Exhibit 5.1
OPINION CERTIFICATE
June 30, 2011
Fenwick & West LLP
801 California Street
Mountain View, California 94041
Ladies and Gentlemen:
The following information and representations are being furnished to you in connection with a registration statement (the “Registration Statement”) on Form S-8 to be filed with the Securities and Exchange Commission (the “Commission”) on or about June 30, 2011 under the Securities Act of 1933, as amended, in connection with the registration of an aggregate of an aggregate of 4,979,263 shares of the Company’s Common Stock, $0.001 par value per share (the “Common Stock”), that are subject to issuance by the Company under the Company’s 2011 Equity Incentive Plan (the “2011 Plan”). You may rely upon this Opinion Certificate in the preparation of the opinion of counsel that you will deliver as Exhibit 5.01 of the Registration Statement. No other person or entity may rely upon this Opinion Certificate. Capitalized terms not otherwise defined herein shall have the same meanings that such capitalized terms have in your opinion.
The Company hereby represents and warrants to you that the following statements are true and complete in every material respect on and as of the date of this Certificate.
1. The Company is a Delaware corporation engaged in the business described in the annual report on Form 10-K filed on March 14, 2011. The Company is not a municipal corporation, bank or corporation for charitable, penal, reformatory or educational purposes.
2. The Company has provided you true and complete copies of all actions, consents and minutes of all meetings of Board of Directors and stockholders relating to the approval of the 2011 Plan. All copies of such actions, consents and minutes are true and complete copies of the originals. The Company is not aware of any contract, obligation or other commitment of the Company or the Predecessor that might have a material effect on the opinion you will deliver pursuant to the Registration Statement, other than those listed in your opinion, true and complete copies of which have been furnished to you.
3. The Company is qualified to do business with, and is qualified to do business in the States of California.
4. The Company has not received notice of the revocation of its authority to do business, and to the knowledge of the Company, is in good standing in the State of California. The Company has no knowledge of any vote or written consent of the stockholders electing to initiate a voluntary or involuntary liquidation, winding-up or dissolution of the Company nor any calling of a meeting of stockholders for that purpose. The Company’s Board of Directors has not elected to initiate a voluntary or involuntary liquidation, winding-up or dissolution of the Company nor called a meeting to do so. None of the members of the Board of Directors and none of the stockholders has initiated any action seeking the involuntary dissolution of the Company. Neither the Company nor any stockholder has received any communication from any
other person threatening the Company with commencement of involuntary liquidation proceedings. No petition is pending before any court of the United States under which the Company is a debtor or an alleged debtor pursuant to the U.S. Bankruptcy Code.

**Your goal:**
Transcribe the opinion certificate above from "2. The Company" to "States of California.".

**Exercise data:**

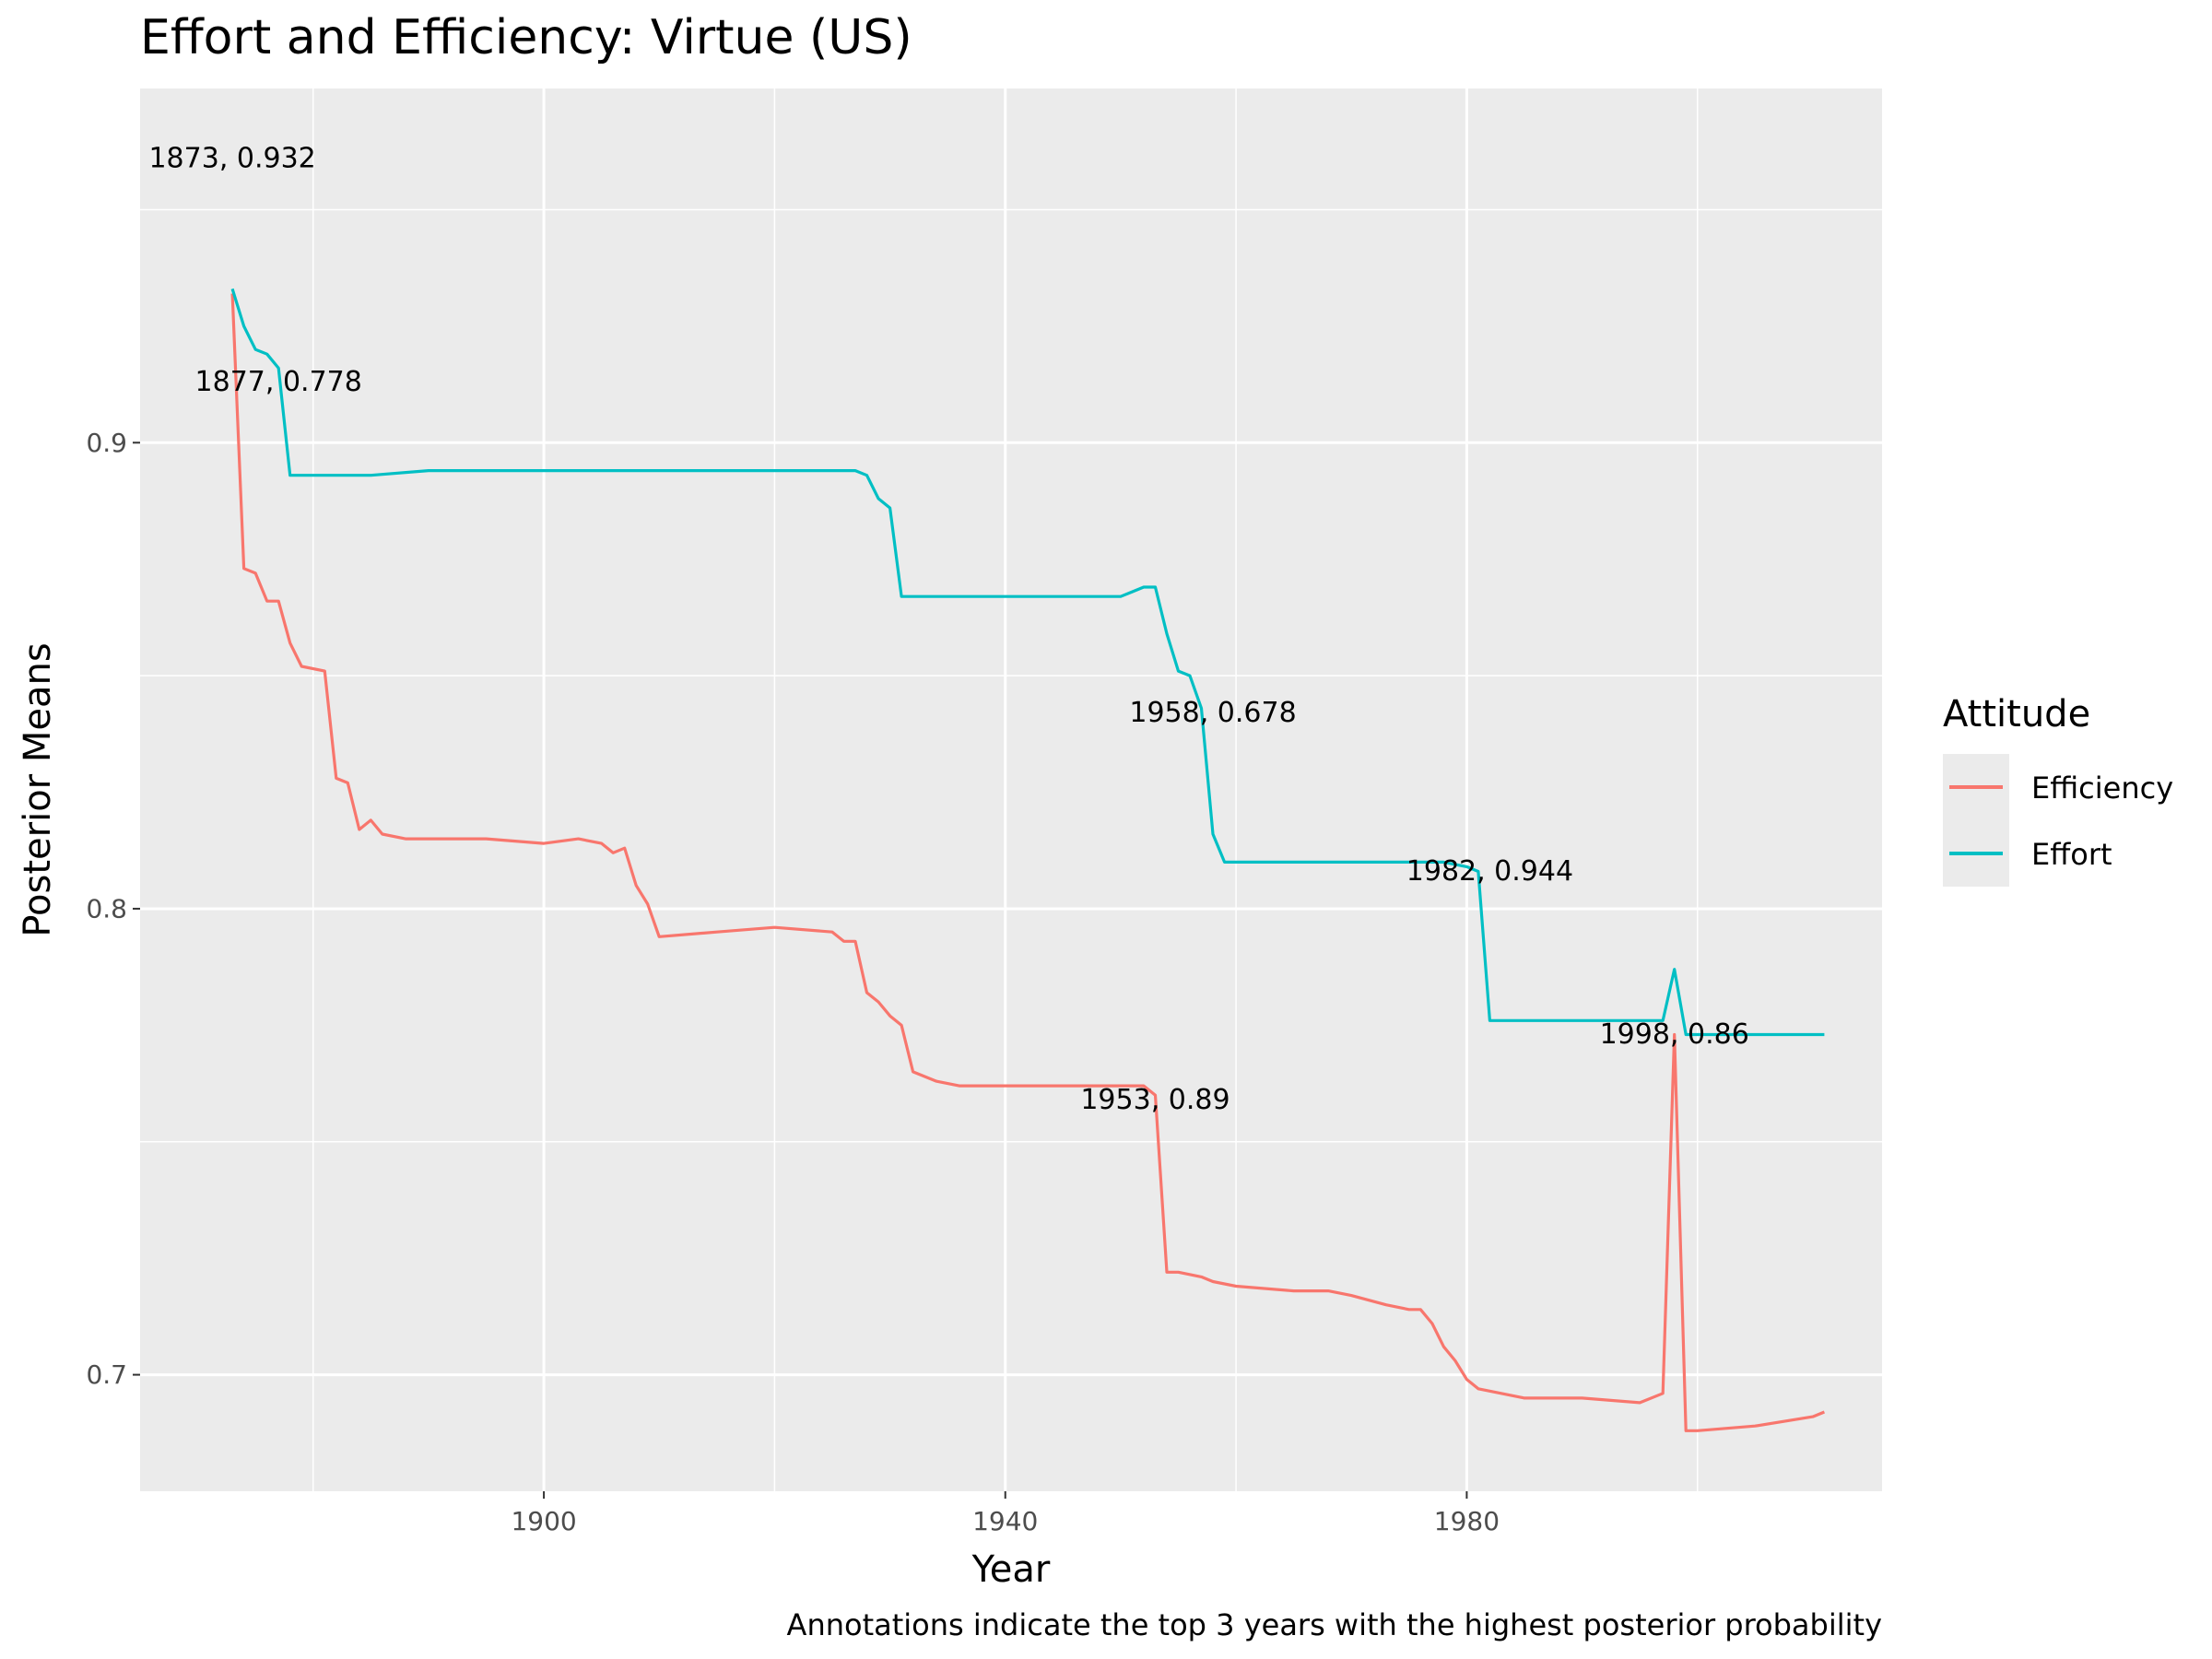  What do you see at coordinates (278, 382) in the screenshot?
I see `annotation-label: 1877, 0.778` at bounding box center [278, 382].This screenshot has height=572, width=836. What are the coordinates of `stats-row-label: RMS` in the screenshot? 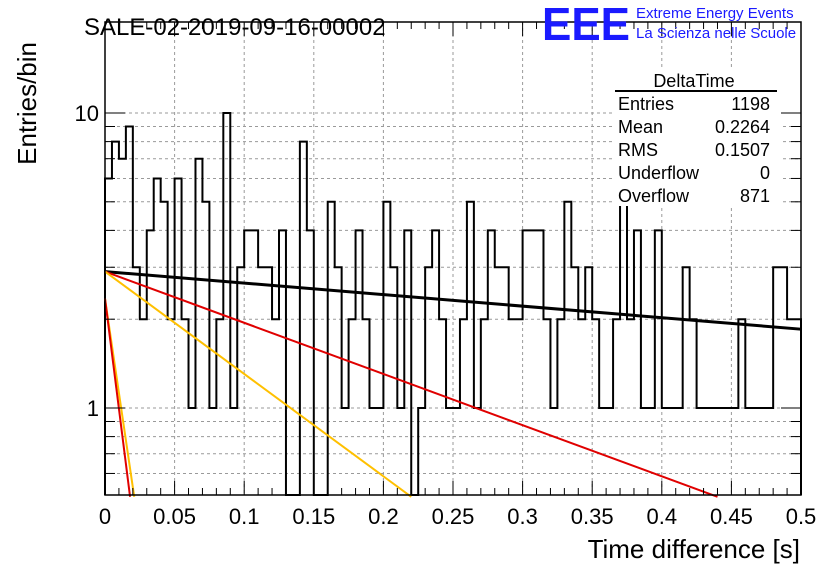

**Completed exercise:**
2. The Company has provided you true and complete copies of all actions, consents and minutes of all meetings of Board of Directors and stockholders relating to the approval of the 2011 Plan. All copies of such actions, consents and minutes are true and complete copies of the originals. The Company is not aware of any contract, obligation or other commitment of the Company or the Predecessor that might have a material effect on the opinion you will deliver pursuant to the Registration Statement, other than those listed in your opinion, true and complete copies of which have been furnished to you.
3. The Company is qualified to do business with, and is qualified to do business in the States of California.